(SUPPLIED MATERIAL Opens)

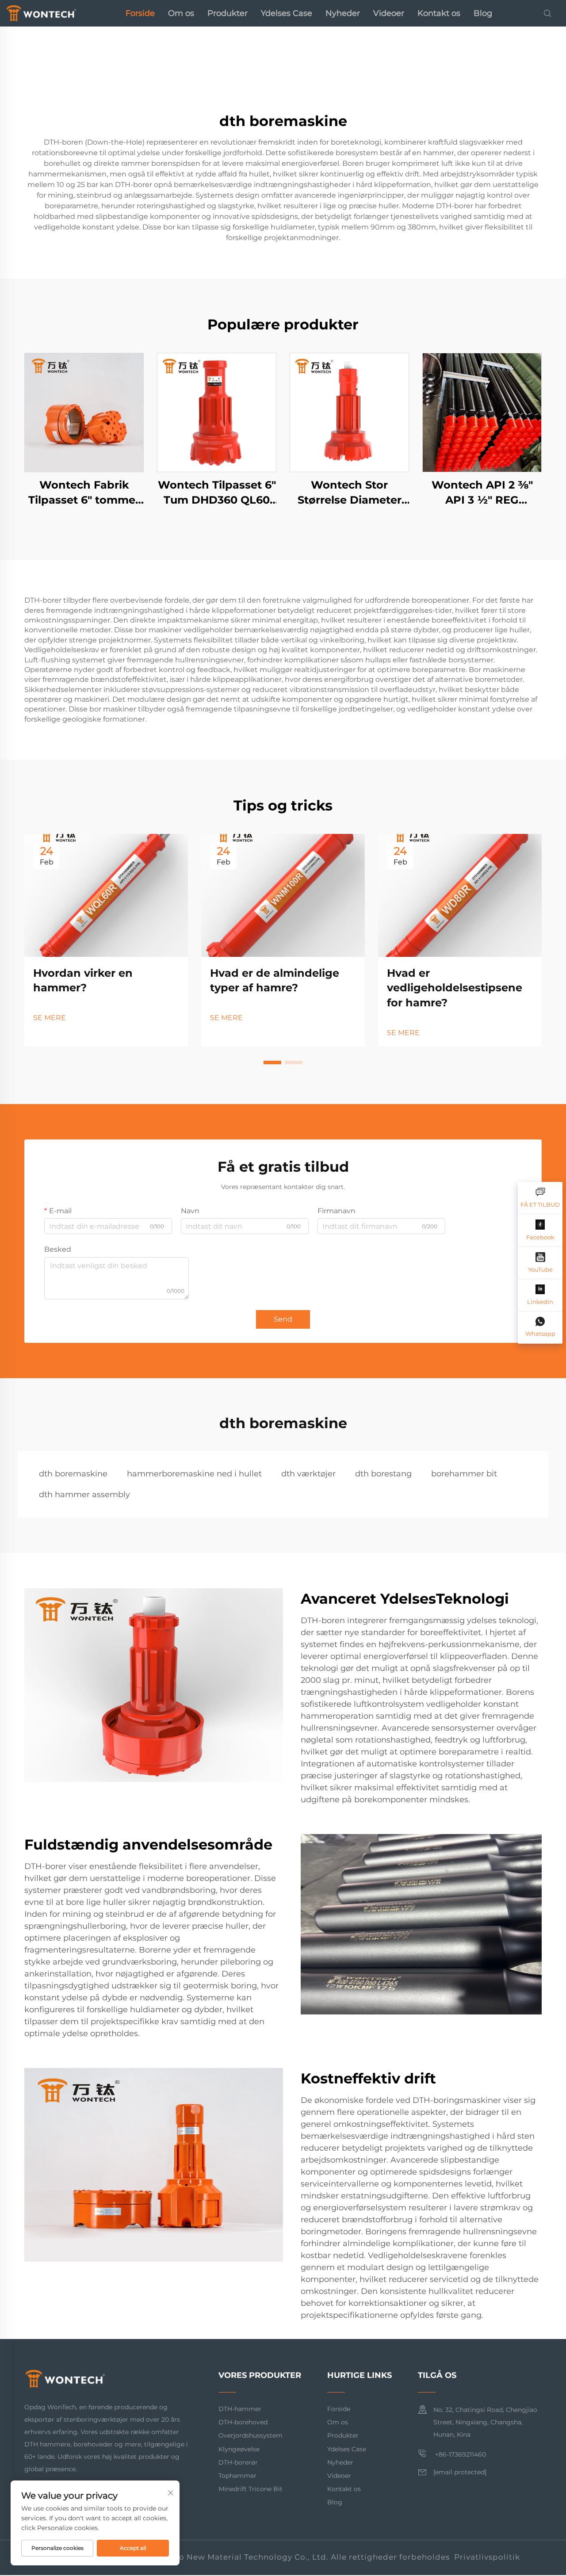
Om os (181, 13)
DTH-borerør (238, 2462)
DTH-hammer (239, 2409)
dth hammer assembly (84, 1494)
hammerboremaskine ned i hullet (194, 1474)
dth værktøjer (308, 1474)
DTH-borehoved (243, 2422)
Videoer (388, 13)
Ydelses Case (286, 13)
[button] (272, 1062)
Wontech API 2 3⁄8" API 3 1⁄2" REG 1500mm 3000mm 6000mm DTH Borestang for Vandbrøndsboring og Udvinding (482, 492)
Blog (483, 13)
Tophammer (237, 2476)
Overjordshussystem (250, 2435)
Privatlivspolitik (487, 2557)
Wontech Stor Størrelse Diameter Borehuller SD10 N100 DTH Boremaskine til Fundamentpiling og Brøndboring (349, 492)
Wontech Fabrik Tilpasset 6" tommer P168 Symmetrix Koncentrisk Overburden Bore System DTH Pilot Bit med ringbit (84, 492)
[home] (41, 12)
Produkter (227, 13)
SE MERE (49, 1017)
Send (283, 1319)
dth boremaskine (73, 1474)
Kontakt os (438, 13)
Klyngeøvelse (239, 2449)
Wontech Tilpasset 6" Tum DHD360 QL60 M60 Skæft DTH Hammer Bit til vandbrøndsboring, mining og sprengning (217, 492)
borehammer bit (464, 1474)
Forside (140, 13)
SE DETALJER (84, 412)
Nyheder (342, 13)
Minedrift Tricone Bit (250, 2489)
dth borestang (383, 1474)
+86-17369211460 (459, 2454)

(SUPPLIED MATERIAL Closes)

> HOW TO COMPLETE THIS TASK
An exact copy of all the records, free of pictures, is the expected answer.

> SOLUTION TO THIS PROBLEM
Om os (181, 13)
DTH-borerør (238, 2462)
DTH-hammer (239, 2409)
dth hammer assembly (84, 1494)
hammerboremaskine ned i hullet (194, 1474)
dth værktøjer (308, 1474)
DTH-borehoved (243, 2422)
Videoer (388, 13)
Ydelses Case (286, 13)
[button] (272, 1062)
Wontech API 2 3⁄8" API 3 1⁄2" REG 1500mm 3000mm 6000mm DTH Borestang for Vandbrøndsboring og Udvinding (482, 492)
Blog (483, 13)
Tophammer (237, 2476)
Overjordshussystem (250, 2435)
Privatlivspolitik (487, 2557)
Wontech Stor Størrelse Diameter Borehuller SD10 N100 DTH Boremaskine til Fundamentpiling og Brøndboring (349, 492)
Wontech Fabrik Tilpasset 6" tommer P168 Symmetrix Koncentrisk Overburden Bore System DTH Pilot Bit med ringbit (84, 492)
[home] (41, 12)
Produkter (227, 13)
SE MERE (49, 1017)
Send (283, 1319)
dth boremaskine (73, 1474)
Kontakt os (438, 13)
Klyngeøvelse (239, 2449)
Wontech Tilpasset 6" Tum DHD360 QL60 M60 Skæft DTH Hammer Bit til vandbrøndsboring, mining og sprengning (217, 492)
borehammer bit (464, 1474)
Forside (140, 13)
SE DETALJER (84, 412)
Nyheder (342, 13)
Minedrift Tricone Bit (250, 2489)
dth borestang (383, 1474)
+86-17369211460 (459, 2454)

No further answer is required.